🤖 AI Summary
Existing sign language models predominantly rely on isolated vocabulary or translation-based data, neglecting pragmatically driven dynamic variation in natural dialogue—particularly gesture temporal-spatial compression and articulatory adaptation arising from teacher-student interaction in STEM education. Method: We introduce the first ASL STEM dialogue motion-capture dataset, comparatively analyzing three contexts: dyadic interaction, monologic instruction, and translation texts. We quantify dialogue-specific coordination effects (non-additive effort reduction) and their impact on gesture duration. Contribution/Results: Dialogue yields significant gesture compression (24.6%–44.6% shorter than isolated signing; nonsignificant in monologues). Integrating kinematic feature extraction, computational modeling, and linguistic analysis, we demonstrate fundamental limitations of current embedding models in capturing coordinated co-speech expression. This work bridges a critical gap in natural interactive sign language modeling and provides theoretical foundations and empirical evidence for adaptive, education-oriented sign language technologies.
📝 Abstract
Most state-of-the-art sign language models are trained on interpreter or isolated vocabulary data, which overlooks the variability that characterizes natural dialogue. However, human communication dynamically adapts to contexts and interlocutors through spatiotemporal changes and articulation style.
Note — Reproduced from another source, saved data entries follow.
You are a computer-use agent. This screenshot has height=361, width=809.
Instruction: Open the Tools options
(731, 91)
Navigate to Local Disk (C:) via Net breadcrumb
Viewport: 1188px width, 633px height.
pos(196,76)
This specifically manifests itself in educational settings, where novel vocabularies are used by teachers, and students. To address this gap, we collect a motion capture dataset of American Sign Language (ASL) STEM (Science, Technology, Engineering, and Mathematics) dialogue that enables quantitative comparison between dyadic interactive signing, solo signed lecture, and interpreted articles. Using continuous kinematic features, we disentangle dialogue-specific entrainment from individual effort reduction and show spatiotemporal changes across repeated mentions of STEM terms. On average, dialogue signs are 24.6%-44.6% shorter in duration than the isolated signs, and show significant reductions absent in monologue contexts. Finally, we evaluate sign embedding models on their ability to recognize STEM signs and approximate how entrained the participants become over time. Our study bridges linguistic analysis and computational modeling to understand how pragmatics shape sign articulation and its representation in sign language technologies.